Mais je crois encore à l'amour. Celui-là ne mourra pas. J'ai encore ce désir d'enfant, indestructible. Je veux avoir la force de m'éloigner de tous ceux qui ne veulent pas y croire avec moi, et qui étendent la plaie.
22 décembre 2008
Chanté Nwel
Il y a 15 jours j'étais aux Antilles. Ce que j'aime par-dessus tout, là-bas, ce sont les chansons qui passent à la radio. En période de Noël, elles sont toutes de ce genre-là. Des reprises de Petit papa Noël et de tous les autres chants bien connus, il y en a à foison, façon zouk. Bonne humeur assurée.
J'adore !
20 décembre 2008
Hokusaï le voyant
Reparlons de la vue et des aveugles.
Les mots : ceux qui seuls peuvent être vrais aujourd'hui : ceux qui dansent : ceux qui ne peuvent blesser : ceux qui font entendre leur musique : ceux qui scintillent avec l'événement : oui il ne faut garder pour nous que ces mots-là. Aucun autre pour le moment, aucun tant que la sagesse égale à celle du vieillard fou du dessin ne sera pas acquise.
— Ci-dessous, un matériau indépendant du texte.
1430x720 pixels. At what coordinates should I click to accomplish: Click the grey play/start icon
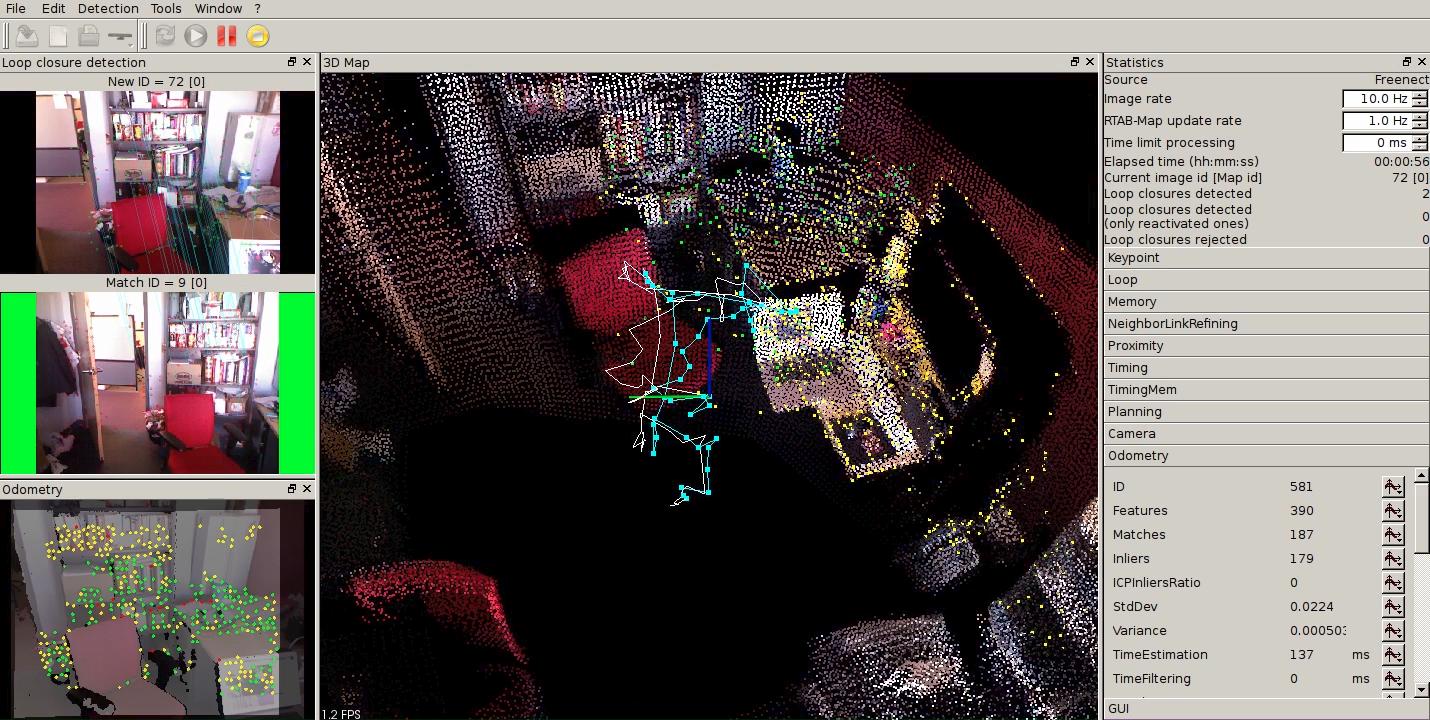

Hokusaï était bien vieux lorsqu'il réalisa les 100 vues du Mont Fuji. Il y célèbre la beauté et la calme pérennité de cette montagne, qu'il oppose souvent avec ironie aux activités des humains.
Quoi que fassent ou pensent ou ressentent les humains, la montagne est là, qu'ils cherchent à voir ou qu'ils ignorent, qui se donne à chercher ou qui s'impose. Eh bien oui on s'agite, on bricole avec les idées, toutes celles qui fulgurent dans la confusion des ombres du coeur, et c'est pour chercher à discerner le sommet du Mont Fuji. Pour en questionner la blancheur. Pour deviner le monde qui se cache derrière.
Mais à force de chercher on peut arriver à la cécité.
Car quoi qu'il arrive, le Mont Fuji est là. A quoi sert-il de le comprendre ?
Il suffit de le regarder, 100 fois de façon différente, avec 100 points de vue différents, juste sentir sa présence. Et puis vivre. Point (au sommet).